Anthropic emphasized that Fable 5 already prioritizes cybersecurity as a key defense layer, employing a "defense-in-depth" strategy: besides the model’s own jailbreak resistance, they also conduct red-team testing in collaboration with the U.S. government, and retain customer data for up to 30 days for monitoring. The official further pointed out that the same vulnerabilities exist in other publicly available models on the market (including OpenAI’s GPT-5.5), but those models have not been subjected to the same national security export controls.

This comparison serves as a public question: If standards are consistent, why is only Anthropic being regulated?

Anthropic concluded that it will comply with the legal order but does not agree with it, calling for any takedown decisions to follow a "transparent, fair, and technically justified legal process," rather than a letter that causes all global customers to go offline collectively at dusk.

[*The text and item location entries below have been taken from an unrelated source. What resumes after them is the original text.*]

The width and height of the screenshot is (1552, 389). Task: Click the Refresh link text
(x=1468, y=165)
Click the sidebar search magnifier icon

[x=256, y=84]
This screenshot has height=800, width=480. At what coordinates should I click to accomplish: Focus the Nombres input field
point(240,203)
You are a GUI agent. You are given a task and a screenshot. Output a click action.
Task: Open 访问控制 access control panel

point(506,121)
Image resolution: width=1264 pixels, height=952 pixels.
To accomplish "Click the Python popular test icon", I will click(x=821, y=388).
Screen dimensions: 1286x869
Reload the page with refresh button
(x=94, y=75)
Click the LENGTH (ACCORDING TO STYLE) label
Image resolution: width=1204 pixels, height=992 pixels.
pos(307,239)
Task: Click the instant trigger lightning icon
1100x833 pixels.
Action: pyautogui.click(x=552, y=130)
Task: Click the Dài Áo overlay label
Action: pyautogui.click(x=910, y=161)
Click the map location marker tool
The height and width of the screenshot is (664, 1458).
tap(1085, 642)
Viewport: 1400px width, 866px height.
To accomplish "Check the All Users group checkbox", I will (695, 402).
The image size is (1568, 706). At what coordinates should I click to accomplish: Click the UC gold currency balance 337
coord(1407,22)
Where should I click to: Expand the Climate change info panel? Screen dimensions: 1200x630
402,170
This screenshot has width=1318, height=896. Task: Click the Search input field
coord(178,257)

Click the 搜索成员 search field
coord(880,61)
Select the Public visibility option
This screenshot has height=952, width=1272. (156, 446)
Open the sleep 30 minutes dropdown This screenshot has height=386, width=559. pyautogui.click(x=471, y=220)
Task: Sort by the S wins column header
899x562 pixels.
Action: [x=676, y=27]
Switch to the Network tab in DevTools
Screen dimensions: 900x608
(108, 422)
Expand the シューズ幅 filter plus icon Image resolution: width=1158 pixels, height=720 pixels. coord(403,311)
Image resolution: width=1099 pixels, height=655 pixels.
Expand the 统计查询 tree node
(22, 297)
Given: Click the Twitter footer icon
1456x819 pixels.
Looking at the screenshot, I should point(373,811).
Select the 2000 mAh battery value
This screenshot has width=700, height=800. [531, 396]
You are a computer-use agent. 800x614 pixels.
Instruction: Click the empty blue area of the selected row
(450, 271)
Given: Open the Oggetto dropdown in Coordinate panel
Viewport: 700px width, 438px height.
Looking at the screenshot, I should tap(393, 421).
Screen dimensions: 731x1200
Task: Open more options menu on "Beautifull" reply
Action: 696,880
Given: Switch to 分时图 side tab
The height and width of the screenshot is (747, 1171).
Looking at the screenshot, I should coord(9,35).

Who holds the power over deployment and life-or-death decisions

The deeper core of this dispute is the issue of "who defines the severity" — the authority to decide. Anthropic says: technically, it’s just a narrow vulnerability, insufficient to recall a commercial model serving hundreds of millions. The U.S. government says: as long as the safety rails can fail, the weapon is exposed.

Behind these two risk assessment frameworks are two fundamentally different worldviews: one sees Fable as a flawed but statistically safe product, the other as a weapon requiring zero-tolerance protection.

When a national government can use "national security" as a one-click switch to shut down its leading AI flagship model, who truly controls the deployment of closed-source models?